Companies looking for a single horizontal application to help them coordinate, collaborate, share and communicate may find themselves looking at HyperOffice. If you’re in the one of the Carolinas, you may instead meet with Randy Looper of Carolina Regional and learn about his relabeled version called Real Smart Office.
Started nearly a decade ago, Carolina Regional has a downtown office with one person: Looper.
Work on Web sites, programming, marketing and media placement projects are handled by one of Looper’s 27 subcontractors scattered around the area and the country, all coordinated through a custom ticket assignment and tracking application for job assignment and HyperOffice for everything else.
“We use HyperOffice to run our business, and created a version for our customers we call Real Smart Office,” said Looper. “It’s become popular with real estate firms in the area.”
“Smaller real estate firms with 10 to 200 agents like Real Smart Office because they get the same level of collaboration, calendars, document sharing and control the big companies have but for much less,” Looper said. “We now have hundreds of different clients.”
Real estate company managers seem to like the control Real Smart Office gives them. “They store all their forms and contracts there so any agent can get them at any time,” Looper said. “Managers can see what agents are doing and handle things for them if they’re out of touch. Even better, when an agent leaves, the manager can cut them off immediately.”

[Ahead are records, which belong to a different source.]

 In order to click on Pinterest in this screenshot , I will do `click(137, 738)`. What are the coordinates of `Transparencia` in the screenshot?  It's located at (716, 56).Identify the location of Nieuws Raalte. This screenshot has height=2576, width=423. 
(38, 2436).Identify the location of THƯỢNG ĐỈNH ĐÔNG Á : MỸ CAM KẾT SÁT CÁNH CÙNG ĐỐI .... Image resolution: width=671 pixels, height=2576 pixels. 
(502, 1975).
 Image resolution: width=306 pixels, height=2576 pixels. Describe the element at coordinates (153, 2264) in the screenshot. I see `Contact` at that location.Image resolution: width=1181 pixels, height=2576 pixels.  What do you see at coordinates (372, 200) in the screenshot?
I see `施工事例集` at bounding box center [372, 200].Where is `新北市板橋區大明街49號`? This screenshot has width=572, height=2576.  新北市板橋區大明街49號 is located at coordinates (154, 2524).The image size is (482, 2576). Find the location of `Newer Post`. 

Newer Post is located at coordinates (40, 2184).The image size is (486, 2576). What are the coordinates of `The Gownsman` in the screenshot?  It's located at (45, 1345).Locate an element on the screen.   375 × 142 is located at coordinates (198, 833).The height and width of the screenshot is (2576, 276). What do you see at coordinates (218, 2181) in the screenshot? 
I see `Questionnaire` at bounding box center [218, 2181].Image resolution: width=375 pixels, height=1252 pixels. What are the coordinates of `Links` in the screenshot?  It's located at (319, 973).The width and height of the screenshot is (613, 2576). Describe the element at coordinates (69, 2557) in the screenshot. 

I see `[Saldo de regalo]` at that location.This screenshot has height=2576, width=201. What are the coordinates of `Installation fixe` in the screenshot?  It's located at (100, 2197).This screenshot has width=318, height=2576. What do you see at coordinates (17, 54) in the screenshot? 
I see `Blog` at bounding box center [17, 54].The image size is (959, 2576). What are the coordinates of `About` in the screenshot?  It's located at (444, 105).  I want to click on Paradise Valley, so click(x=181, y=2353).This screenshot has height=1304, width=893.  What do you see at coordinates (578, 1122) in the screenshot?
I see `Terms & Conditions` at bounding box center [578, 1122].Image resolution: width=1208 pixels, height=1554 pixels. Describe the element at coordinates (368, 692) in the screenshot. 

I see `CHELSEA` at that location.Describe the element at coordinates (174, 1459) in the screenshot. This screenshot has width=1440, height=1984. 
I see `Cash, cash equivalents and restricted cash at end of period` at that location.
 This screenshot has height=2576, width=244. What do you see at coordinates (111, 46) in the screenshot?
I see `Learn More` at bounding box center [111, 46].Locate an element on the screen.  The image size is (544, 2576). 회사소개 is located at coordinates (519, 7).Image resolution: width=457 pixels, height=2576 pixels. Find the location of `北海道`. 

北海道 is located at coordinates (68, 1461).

Looper has added lead management import and export tools that coordinate with real estate specific applications. When Looper meets with a customer interested in collaboration tools, he shows them his own Real Smart Office system that runs his own business.
Another virtual company, R. B. Hall Associates, coordinates four employees through StreetSmart from InfoStreet. Owner Rodney Hall said, “I wanted to develop my business to prove these cloud tools really work. They do, but you have to understand your business process and choose the right tools.”
Hall’s customers include schools, local government offices, financial services, small law firms and other service organizations. His slogan, “Business problems … technology solutions” illustrates his company’s expertise managing technology for customers.
Using programming interfaces provided by InfoStreet, Hall integrates StreetSmart with other programs like Promethean that powers network-addressable white boards to facilitate online learning. “Commercial realtors want their own database to search, so we pull information down from the services and build their private database for easy access,” Hall said.
Leveraging StreetSmart’s Customer Relationship Management module often requires pulling information from here and yon, said Hall. “If we can export or convert the incoming data to XML, we can pull it into StreetSmart.”
New hosted applications continue to appear, and existing ones keep changing and becoming more flexible. As more resellers specialize in SaaS, every small business will have an easy way to get exactly what they need delivered through their browser.